Einen wesentlichen Unterschied freilich gibt es zwischen beiden Staaten: Derweil in Deutschland die Zukunft der Beschäftigungs-, Familien- und Verkehrspolitik von Parteivertretern hinter verschlossenen Türen ausgekungelt wird, befinden in der Schweiz die Bürgerinnen und Bürger selbst darüber. Am kommenden Sonntag stimmen die Eidgenossen über mehrere Vorlagen ab, die weitreichende politische und wirtschaftliche Konsequenzen haben können - auch über die Grenzen der Alpenrepublik hinaus.

Radikaler Vorschlag zur Vermögensumverteilung

Die größte publizistische Aufmerksamkeit, auch im Ausland, erweckt fraglos die sogenannte 1:12-Initiative. Was nach dem Ergebnis eines Freundschaftsspieles zwischen dem FC Bayern München und einem Kreisligisten klingt, entpuppt sich als einer der radikalsten Vorschläge zur Vermögensumverteilung, die seit dem Fall des Kommunismus vor mehr als 20 Jahren irgendwo in Europa gemacht wurden. Die höchsten Gehälter in einem Unternehmen sollen nicht mehr als das Zwölffache des niedrigsten Lohnes betragen. Millionenvergütungen in den Vorstandsetagen von Banken und Großfirmen wäre damit gesetzlich ein Riegel vorgeschoben.

Angeregt wurde die Initiative von den Schweizer Jungsozialisten, die von der sozialdemokratischen Mutterpartei, den Gewerkschaften und den Grünen unterstützt werden.
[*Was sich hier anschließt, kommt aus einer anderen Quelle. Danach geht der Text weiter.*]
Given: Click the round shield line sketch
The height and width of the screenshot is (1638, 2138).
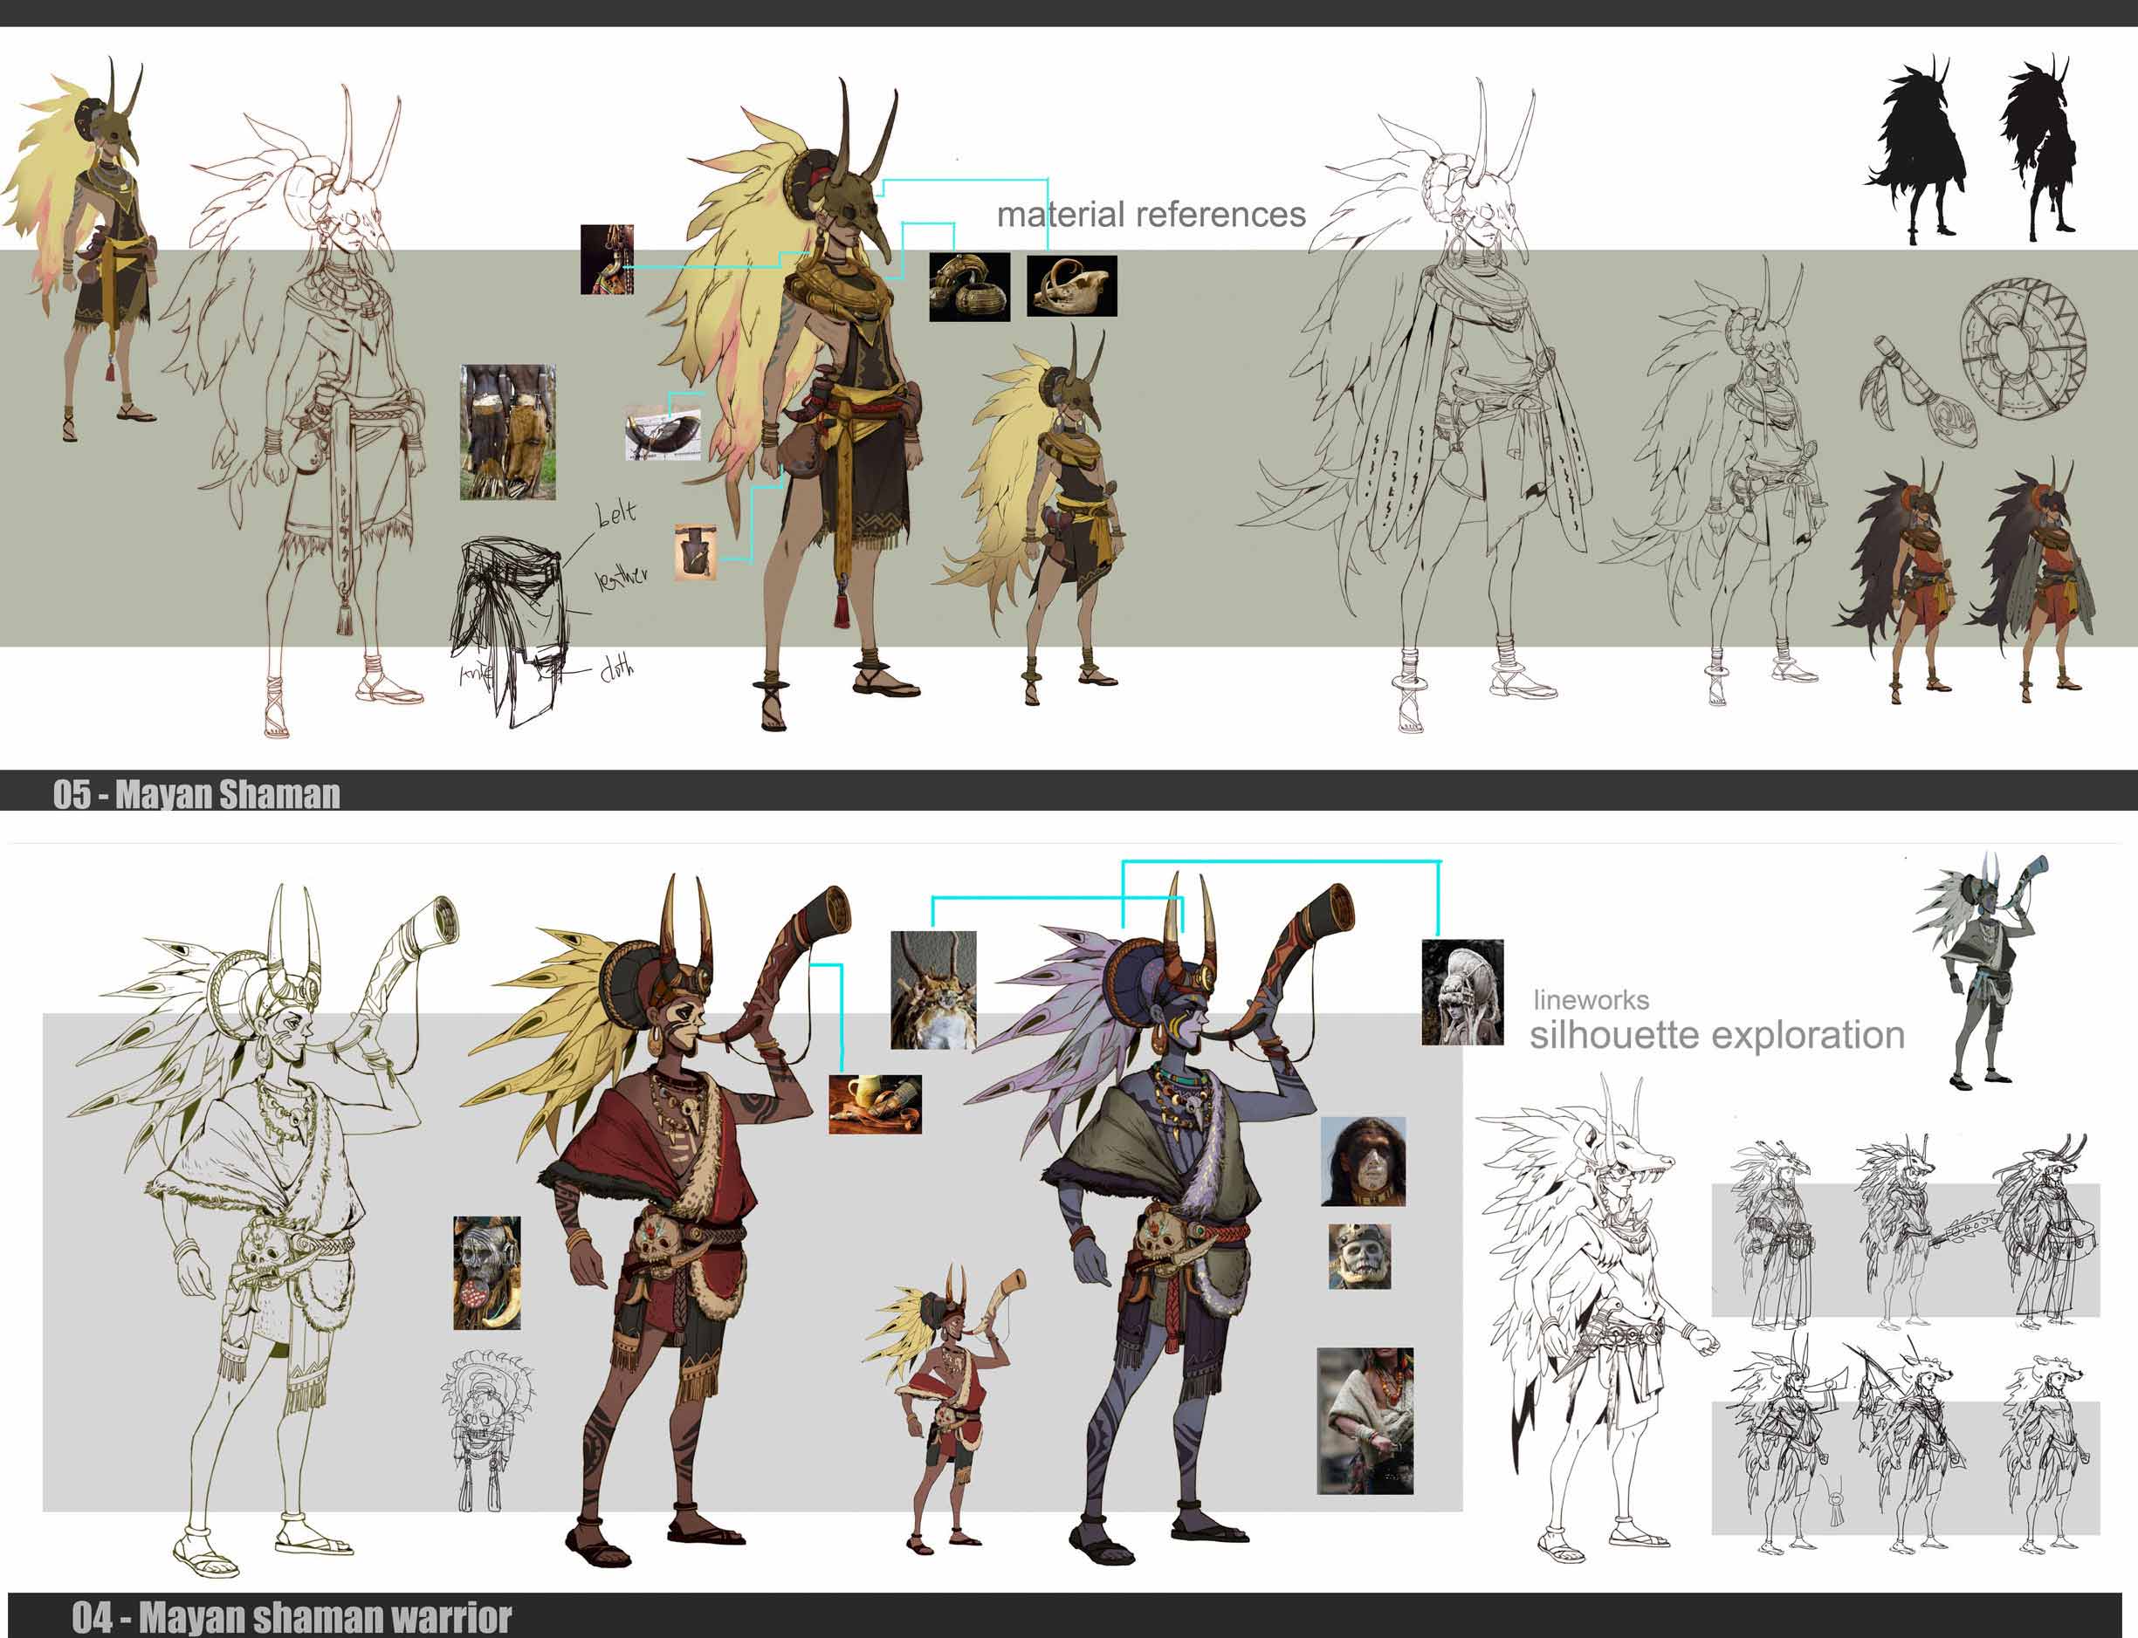Looking at the screenshot, I should tap(2022, 349).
Die bürgerlichen Parteien sowie Arbeitgeber- und Gewerbeverbände haben für ihre Gegenkampagne sogar den Popanz drohender Planwirtschaft aus der Abstellkammer der Geschichte hervorgeholt und abgestaubt. Ihnen war ein Schrecken in die Glieder gefahren, als in frühen Umfragen Gegner und Befürworter der 1:12-Initiative in etwa gleichauf lagen. Und unvergessen ist die knappe Zweidrittel-Mehrheit, mit der die Schweizer im Frühjahr die sogenannte Abzocker-Initiative billigten. Sie legt die Höhe von Managergehältern und -Boni in die Hände der Aktionäre.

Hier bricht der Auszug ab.